> AIM OF THE EXERCISE
Reproduce all of the data exactly as written.

==== PROVIDED RECORDS

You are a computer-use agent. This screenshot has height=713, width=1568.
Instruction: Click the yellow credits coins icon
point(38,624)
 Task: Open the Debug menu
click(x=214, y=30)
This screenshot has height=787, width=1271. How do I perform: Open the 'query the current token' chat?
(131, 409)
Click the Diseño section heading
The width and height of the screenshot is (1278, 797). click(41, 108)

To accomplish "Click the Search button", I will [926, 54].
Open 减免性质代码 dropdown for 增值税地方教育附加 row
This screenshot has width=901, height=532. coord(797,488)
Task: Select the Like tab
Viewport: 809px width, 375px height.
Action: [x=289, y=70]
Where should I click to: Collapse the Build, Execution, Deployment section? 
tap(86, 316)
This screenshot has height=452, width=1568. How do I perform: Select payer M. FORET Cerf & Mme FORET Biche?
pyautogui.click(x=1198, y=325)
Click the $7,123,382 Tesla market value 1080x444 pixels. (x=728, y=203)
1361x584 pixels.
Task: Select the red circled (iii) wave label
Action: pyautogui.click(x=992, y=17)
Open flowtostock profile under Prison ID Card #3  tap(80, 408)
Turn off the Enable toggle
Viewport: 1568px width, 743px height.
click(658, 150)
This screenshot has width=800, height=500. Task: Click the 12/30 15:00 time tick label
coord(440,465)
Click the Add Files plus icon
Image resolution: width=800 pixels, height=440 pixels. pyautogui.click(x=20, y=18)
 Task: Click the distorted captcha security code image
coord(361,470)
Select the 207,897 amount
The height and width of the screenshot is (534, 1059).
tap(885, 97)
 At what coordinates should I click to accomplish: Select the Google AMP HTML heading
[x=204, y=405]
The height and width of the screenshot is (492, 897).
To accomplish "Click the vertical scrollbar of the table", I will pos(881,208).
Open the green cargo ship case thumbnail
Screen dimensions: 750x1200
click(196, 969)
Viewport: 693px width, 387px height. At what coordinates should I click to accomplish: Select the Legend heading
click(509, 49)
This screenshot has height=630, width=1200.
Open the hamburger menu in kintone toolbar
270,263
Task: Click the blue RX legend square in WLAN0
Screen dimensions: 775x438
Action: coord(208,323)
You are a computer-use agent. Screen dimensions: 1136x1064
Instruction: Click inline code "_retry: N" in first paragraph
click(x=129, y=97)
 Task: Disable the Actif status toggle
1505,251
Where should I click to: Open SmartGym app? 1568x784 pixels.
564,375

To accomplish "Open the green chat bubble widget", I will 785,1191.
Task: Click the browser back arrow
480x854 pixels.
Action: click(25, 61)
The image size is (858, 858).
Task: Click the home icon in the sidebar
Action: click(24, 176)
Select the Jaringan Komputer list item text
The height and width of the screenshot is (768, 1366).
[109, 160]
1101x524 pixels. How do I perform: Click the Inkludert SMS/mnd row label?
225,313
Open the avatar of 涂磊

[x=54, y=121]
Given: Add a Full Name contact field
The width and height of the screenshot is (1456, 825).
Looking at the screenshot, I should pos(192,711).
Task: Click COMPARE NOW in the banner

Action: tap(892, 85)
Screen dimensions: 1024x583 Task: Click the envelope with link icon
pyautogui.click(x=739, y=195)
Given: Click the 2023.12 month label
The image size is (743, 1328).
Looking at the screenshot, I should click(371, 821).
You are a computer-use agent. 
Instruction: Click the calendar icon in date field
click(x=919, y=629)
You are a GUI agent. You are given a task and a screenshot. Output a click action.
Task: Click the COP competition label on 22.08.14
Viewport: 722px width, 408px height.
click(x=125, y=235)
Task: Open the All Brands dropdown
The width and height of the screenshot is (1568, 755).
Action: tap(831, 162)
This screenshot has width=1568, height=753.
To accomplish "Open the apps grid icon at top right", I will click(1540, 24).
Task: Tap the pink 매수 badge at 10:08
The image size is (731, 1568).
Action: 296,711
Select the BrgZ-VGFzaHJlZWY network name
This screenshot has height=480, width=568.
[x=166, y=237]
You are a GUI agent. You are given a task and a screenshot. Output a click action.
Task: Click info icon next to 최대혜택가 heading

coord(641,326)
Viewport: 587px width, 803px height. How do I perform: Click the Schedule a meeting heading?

========

> YOUR SOLUTION
You are a computer-use agent. This screenshot has height=713, width=1568.
Instruction: Click the yellow credits coins icon
point(38,624)
 Task: Open the Debug menu
click(x=214, y=30)
This screenshot has height=787, width=1271. How do I perform: Open the 'query the current token' chat?
(131, 409)
Click the Diseño section heading
The width and height of the screenshot is (1278, 797). click(41, 108)

To accomplish "Click the Search button", I will [926, 54].
Open 减免性质代码 dropdown for 增值税地方教育附加 row
This screenshot has width=901, height=532. coord(797,488)
Task: Select the Like tab
Viewport: 809px width, 375px height.
Action: [x=289, y=70]
Where should I click to: Collapse the Build, Execution, Deployment section? 
tap(86, 316)
This screenshot has height=452, width=1568. How do I perform: Select payer M. FORET Cerf & Mme FORET Biche?
pyautogui.click(x=1198, y=325)
Click the $7,123,382 Tesla market value 1080x444 pixels. (x=728, y=203)
1361x584 pixels.
Task: Select the red circled (iii) wave label
Action: pyautogui.click(x=992, y=17)
Open flowtostock profile under Prison ID Card #3  tap(80, 408)
Turn off the Enable toggle
Viewport: 1568px width, 743px height.
click(658, 150)
This screenshot has width=800, height=500. Task: Click the 12/30 15:00 time tick label
coord(440,465)
Click the Add Files plus icon
Image resolution: width=800 pixels, height=440 pixels. pyautogui.click(x=20, y=18)
 Task: Click the distorted captcha security code image
coord(361,470)
Select the 207,897 amount
The height and width of the screenshot is (534, 1059).
tap(885, 97)
 At what coordinates should I click to accomplish: Select the Google AMP HTML heading
[x=204, y=405]
The height and width of the screenshot is (492, 897).
To accomplish "Click the vertical scrollbar of the table", I will pos(881,208).
Open the green cargo ship case thumbnail
Screen dimensions: 750x1200
click(196, 969)
Viewport: 693px width, 387px height. At what coordinates should I click to accomplish: Select the Legend heading
click(509, 49)
This screenshot has height=630, width=1200.
Open the hamburger menu in kintone toolbar
270,263
Task: Click the blue RX legend square in WLAN0
Screen dimensions: 775x438
Action: coord(208,323)
You are a computer-use agent. Screen dimensions: 1136x1064
Instruction: Click inline code "_retry: N" in first paragraph
click(x=129, y=97)
 Task: Disable the Actif status toggle
1505,251
Where should I click to: Open SmartGym app? 1568x784 pixels.
564,375

To accomplish "Open the green chat bubble widget", I will 785,1191.
Task: Click the browser back arrow
480x854 pixels.
Action: click(25, 61)
The image size is (858, 858).
Task: Click the home icon in the sidebar
Action: click(24, 176)
Select the Jaringan Komputer list item text
The height and width of the screenshot is (768, 1366).
[109, 160]
1101x524 pixels. How do I perform: Click the Inkludert SMS/mnd row label?
225,313
Open the avatar of 涂磊

[x=54, y=121]
Given: Add a Full Name contact field
The width and height of the screenshot is (1456, 825).
Looking at the screenshot, I should pos(192,711).
Task: Click COMPARE NOW in the banner

Action: tap(892, 85)
Screen dimensions: 1024x583 Task: Click the envelope with link icon
pyautogui.click(x=739, y=195)
Given: Click the 2023.12 month label
The image size is (743, 1328).
Looking at the screenshot, I should click(371, 821).
You are a computer-use agent. 
Instruction: Click the calendar icon in date field
click(x=919, y=629)
You are a GUI agent. You are given a task and a screenshot. Output a click action.
Task: Click the COP competition label on 22.08.14
Viewport: 722px width, 408px height.
click(x=125, y=235)
Task: Open the All Brands dropdown
The width and height of the screenshot is (1568, 755).
Action: tap(831, 162)
This screenshot has width=1568, height=753.
To accomplish "Open the apps grid icon at top right", I will click(1540, 24).
Task: Tap the pink 매수 badge at 10:08
The image size is (731, 1568).
Action: 296,711
Select the BrgZ-VGFzaHJlZWY network name
This screenshot has height=480, width=568.
[x=166, y=237]
You are a GUI agent. You are given a task and a screenshot. Output a click action.
Task: Click info icon next to 최대혜택가 heading

coord(641,326)
Viewport: 587px width, 803px height. How do I perform: Click the Schedule a meeting heading?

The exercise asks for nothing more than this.